Adversarial Review & Remediation Report

Project: MaxPreps Baseball Projection System

Date: December 19, 2025

Review Type: Codebase & Statistical Methodology Analysis

1. Executive Summary

An adversarial review was conducted to challenge the “V1.1” state of the projection system. The review acted as a “Cynical Sabermetrician,” systematically identifying logic errors, statistical overfitting, and code defects.

Key Outcome: The review identified critical architectural divergences where the “Power Rankings” and “Game Simulator” utilized contradictory mathematical logic. It also flagged “double-counting” of elite bias, where powerhouse teams received overlapping artificial boosts.

Following remediation, the system now features a Unified Logic Core, centralized configuration, and a stabilized simulation engine that balances empirical data with realistic game constraints.

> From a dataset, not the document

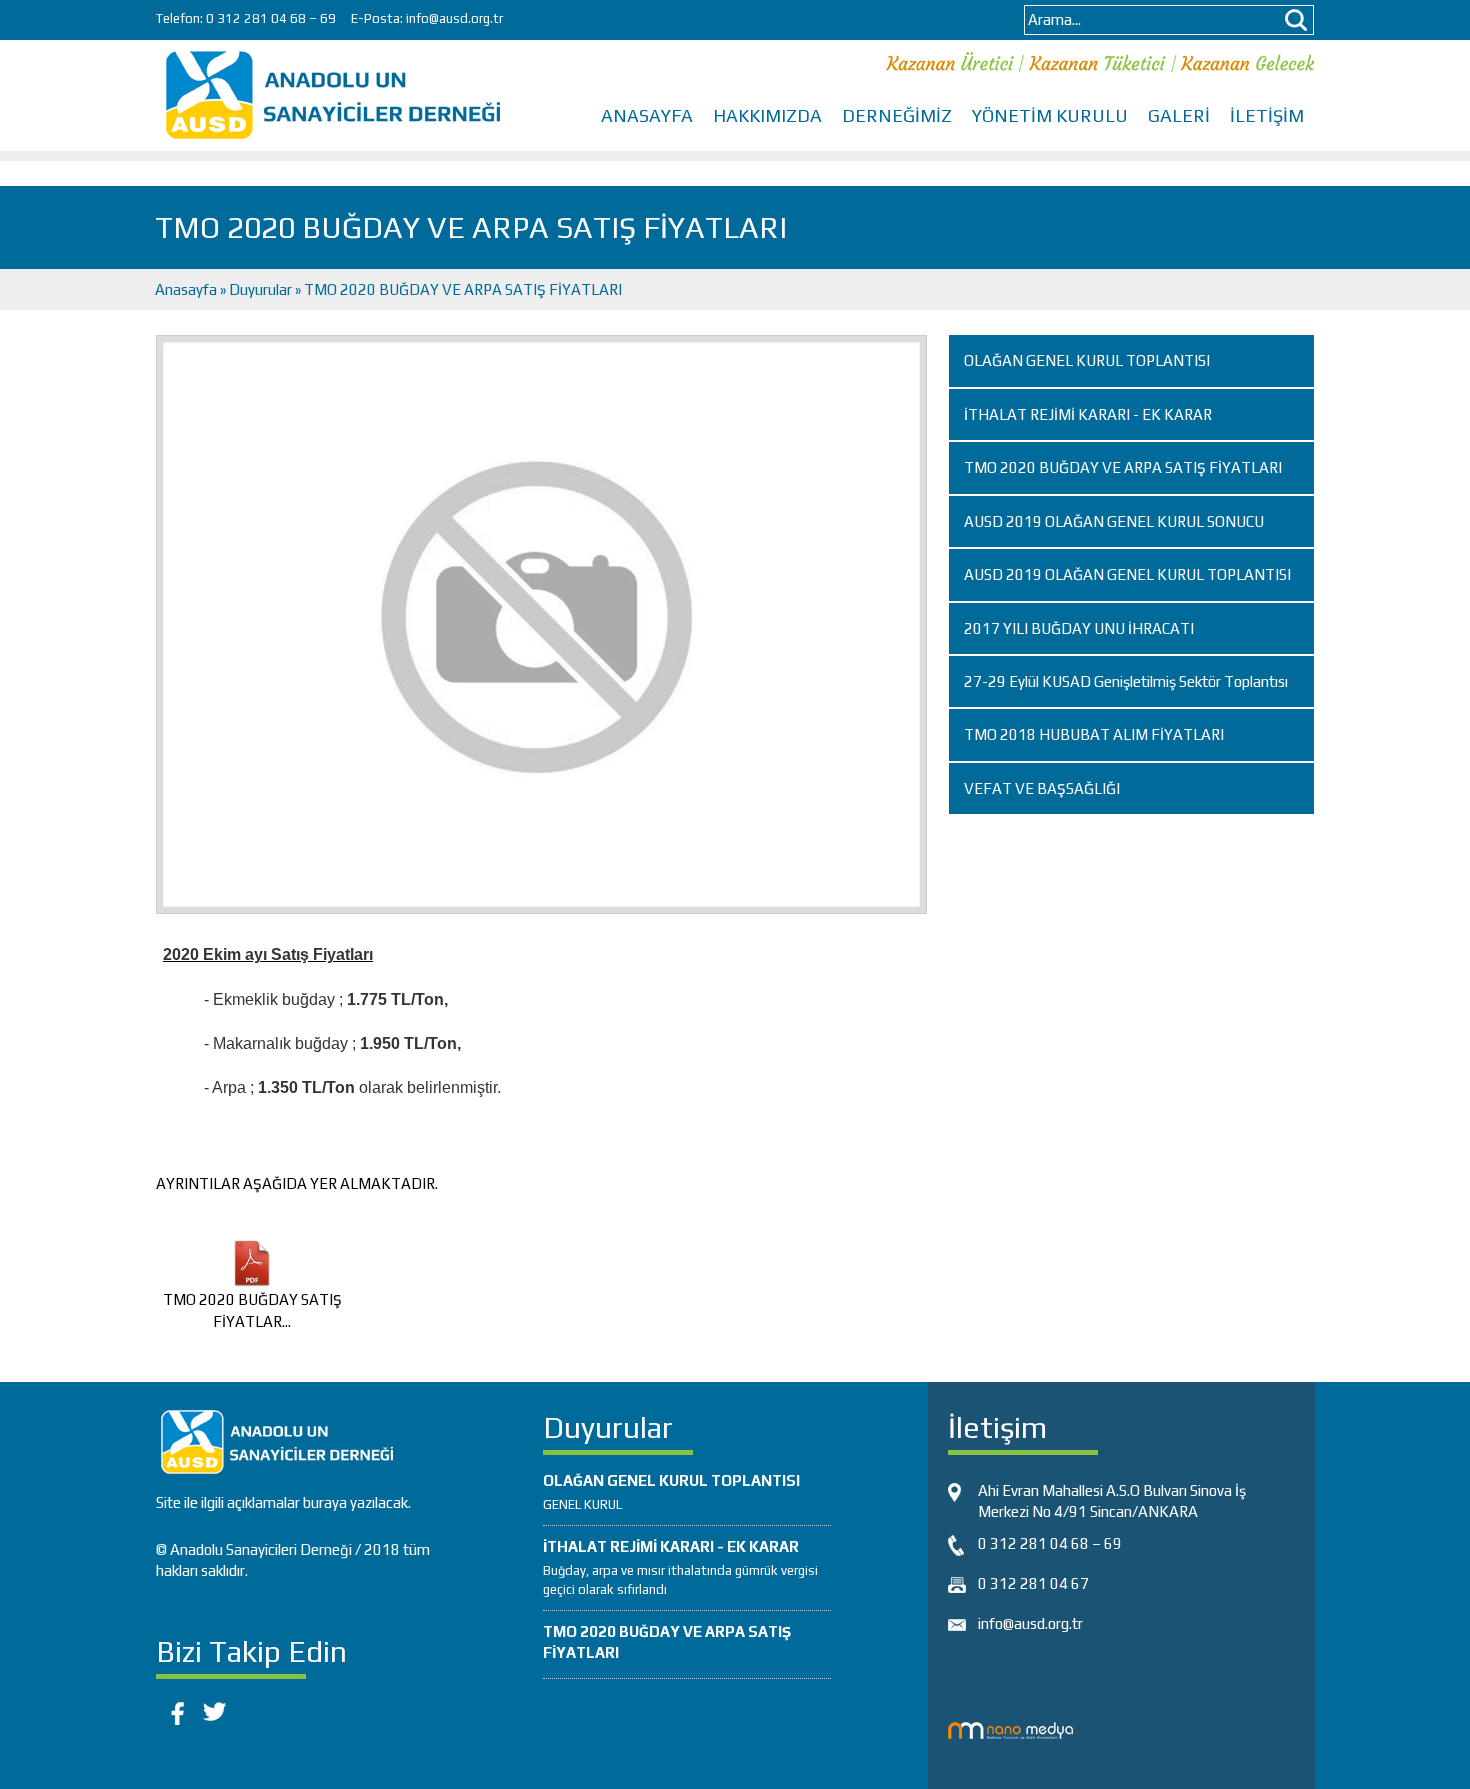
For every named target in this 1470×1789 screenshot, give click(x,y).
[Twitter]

2. Findings & Resolution Matrix

Severity	Finding	Description	Status	Resolution
Critical	Logic Divergence	Rankings used “Top 9 Weighted” stats; Simulator used “Top 10 Unweighted.” Users saw one metric, but the engine predicted with another.	FIXED	Created `calculate_team_strength()` as the “Single Source of Truth” for both modules.
Critical	Double-Counting Bias	Elite teams received 3 boosts: Aging Curves + Better Backfill + Manual Stat Bumps. This artificially inflated floors.	FIXED	Removed manual stat bumps. Logic now relies solely on statistical percentile ladders to model depth.
High	Simulator Explosion	Hardcoded baseline (6.0 runs) + Low Floors (0.1) caused weak teams to yield infinite multipliers (e.g., 32-run games).	TUNED	Adjusted floors from 0.1 → 0.30 to cap maximum multipliers at ~1.8x. Retained conservative 6.0 baseline.
Medium	Uncalibrated Weights	Weights (1.10 for Seniors) appeared arbitrary (“Magic Numbers”).	CLOSED	Validated. Backtesting documentation proved these specific weights improved correlation from 0.74 to 0.77.
Code	Config Sprawl	Constants (`TOP_N`, `LEAGUE_BASE`) defined in 3 different files.	FIXED	Centralized all “tuning knobs” into `src/utils/config.py`.

3. Detailed Remediation Steps

A. Architectural Unification (The “Single Source of Truth”)

We refactored src/workflows/team_strength_analysis.py to export a standardized calculation engine.

Before: Simulator re-calculated strength independently, often ignoring seniority weights defined elsewhere.
After: Simulator imports calculate_team_strength(). If the definition of a “good team” changes in the rankings, the simulation engine automatically adapts.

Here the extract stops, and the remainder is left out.